Your task – The required output consists solely of the lines from the line containing "11 (639, 282)" through the end of the records, copied exactly.

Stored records
════════════════

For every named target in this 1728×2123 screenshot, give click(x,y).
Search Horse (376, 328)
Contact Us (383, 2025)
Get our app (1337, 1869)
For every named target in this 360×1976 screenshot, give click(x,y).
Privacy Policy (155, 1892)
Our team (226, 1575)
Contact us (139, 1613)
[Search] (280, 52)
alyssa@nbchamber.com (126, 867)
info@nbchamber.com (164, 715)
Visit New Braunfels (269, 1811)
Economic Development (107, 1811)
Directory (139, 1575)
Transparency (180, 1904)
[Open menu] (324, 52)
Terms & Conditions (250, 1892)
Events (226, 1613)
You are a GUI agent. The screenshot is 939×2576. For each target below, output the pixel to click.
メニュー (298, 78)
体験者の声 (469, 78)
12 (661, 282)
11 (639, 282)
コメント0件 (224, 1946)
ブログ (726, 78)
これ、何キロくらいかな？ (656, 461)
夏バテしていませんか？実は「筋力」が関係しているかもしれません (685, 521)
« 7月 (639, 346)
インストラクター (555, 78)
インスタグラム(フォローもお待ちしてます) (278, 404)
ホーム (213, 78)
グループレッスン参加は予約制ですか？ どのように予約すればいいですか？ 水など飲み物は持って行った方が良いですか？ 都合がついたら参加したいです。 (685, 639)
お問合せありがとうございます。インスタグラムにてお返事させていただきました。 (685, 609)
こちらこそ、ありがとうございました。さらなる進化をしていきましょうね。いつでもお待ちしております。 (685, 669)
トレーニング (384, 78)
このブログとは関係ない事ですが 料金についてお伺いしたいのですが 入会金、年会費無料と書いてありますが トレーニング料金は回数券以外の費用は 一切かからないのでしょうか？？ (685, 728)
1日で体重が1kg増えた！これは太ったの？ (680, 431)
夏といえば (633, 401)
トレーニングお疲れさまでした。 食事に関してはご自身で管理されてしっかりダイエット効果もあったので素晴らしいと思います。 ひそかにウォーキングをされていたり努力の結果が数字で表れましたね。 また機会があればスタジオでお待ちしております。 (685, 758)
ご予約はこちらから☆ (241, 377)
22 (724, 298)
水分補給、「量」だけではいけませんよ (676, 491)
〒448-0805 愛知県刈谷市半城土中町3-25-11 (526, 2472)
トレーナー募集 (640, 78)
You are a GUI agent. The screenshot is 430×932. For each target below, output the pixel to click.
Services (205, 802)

════════════════

Completed exercise –
11 (639, 282)
コメント0件 (224, 1946)
ブログ (726, 78)
これ、何キロくらいかな？ (656, 461)
夏バテしていませんか？実は「筋力」が関係しているかもしれません (685, 521)
« 7月 (639, 346)
インストラクター (555, 78)
インスタグラム(フォローもお待ちしてます) (278, 404)
ホーム (213, 78)
グループレッスン参加は予約制ですか？ どのように予約すればいいですか？ 水など飲み物は持って行った方が良いですか？ 都合がついたら参加したいです。 (685, 639)
お問合せありがとうございます。インスタグラムにてお返事させていただきました。 (685, 609)
こちらこそ、ありがとうございました。さらなる進化をしていきましょうね。いつでもお待ちしております。 (685, 669)
トレーニング (384, 78)
このブログとは関係ない事ですが 料金についてお伺いしたいのですが 入会金、年会費無料と書いてありますが トレーニング料金は回数券以外の費用は 一切かからないのでしょうか？？ (685, 728)
1日で体重が1kg増えた！これは太ったの？ (680, 431)
夏といえば (633, 401)
トレーニングお疲れさまでした。 食事に関してはご自身で管理されてしっかりダイエット効果もあったので素晴らしいと思います。 ひそかにウォーキングをされていたり努力の結果が数字で表れましたね。 また機会があればスタジオでお待ちしております。 (685, 758)
ご予約はこちらから☆ (241, 377)
22 (724, 298)
水分補給、「量」だけではいけませんよ (676, 491)
〒448-0805 愛知県刈谷市半城土中町3-25-11 (526, 2472)
トレーナー募集 (640, 78)
You are a GUI agent. The screenshot is 430×932. For each target below, output the pixel to click.
Services (205, 802)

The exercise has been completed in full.